═════ Quoted passage

Thursday, June 24, 2010

My Big Idea part 1

So I have been looking at Biblical education through the eyes of a professional educator (even though I am not a professional educator per say). In this experiment, I have used a technique that I totally believe in, called scaffolding. If you are not up on ed lingo, you probably think of scaffolding as that thing you use to paint a house. Well, the technique is similar to that thing used to paint a house. You build a base level and stand on it. Then you build a level on that and stand on that. Then you build a level up and stand on that. So on and so forth as you move upward. It works in a similar fashion in education. Let's use math for example. First you learn to count. From there you learn simple addition, then more complex addition. Then you learn subtraction, then more complex subtraction. Without learning addition and subtraction, you can't learn to multiply or divide by hand. Without knowing those functions, you can't do algebra, which you need to do trig, which builds to calculus.

══════════
═════ Source data

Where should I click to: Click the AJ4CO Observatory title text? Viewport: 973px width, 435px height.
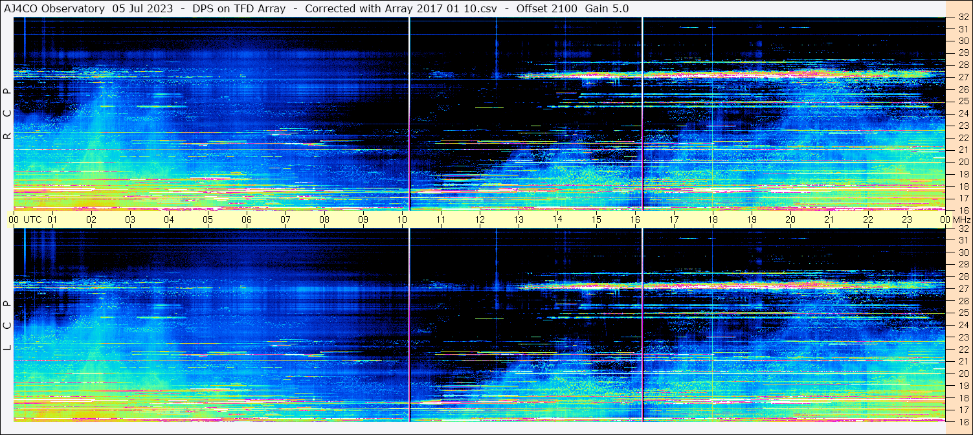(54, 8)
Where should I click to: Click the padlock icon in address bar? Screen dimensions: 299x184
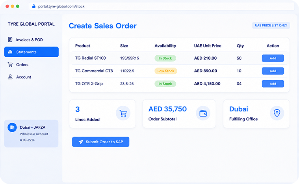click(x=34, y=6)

══════════

* [Given problem A]:
Answer these questions from the scaffolding post:
(i) What date heads the post?
(ii) In the math example, which two operations must be learned before a person can multiply or divide by hand?
(iii) According to the post, what does algebra lead to, and what does that in turn build to?
* [Given problem B]:
Continue the scaffolding post in the writer's voice, starting after its final sentence.

* [Written reply A]:
(i) Thursday, June 24, 2010
(ii) Addition and subtraction
(iii) Trig, which builds to calculus

* [Written reply B]:
What if we apply this same concept to Christian Discipleship? What would we build on? Naturally we start with the revelation of who God is, and I believe we best learn about the person of God the Father in the Old Testament. We also learn about the law, and who we are as humans, sinners. We don't grasp the full weight of sin apart from the Law. We are so far from the standard God has set for us, we can never come to God on our terms. God is powerful, above all and preeminent. I think one of the short comings of the modern church teachings is that we haven't communicated how from God all of humanity is. We have projected an image that we in the church are perfect, that we have the answers, we are right and everyone else is wrong. The Old Testament shows us how wrong we ALL are. The Nation of Israel, God's chosen people, continually break the covenant and are punished for it. They go into exile because of their sin, why should we think we are any different. Many of us, in church or out of church live a life as pagan as they did before the exile. We worship anything that causes distance between us and God. Usually, we worship happiness, we worship what we think we want, or what we think will make us complete (happy).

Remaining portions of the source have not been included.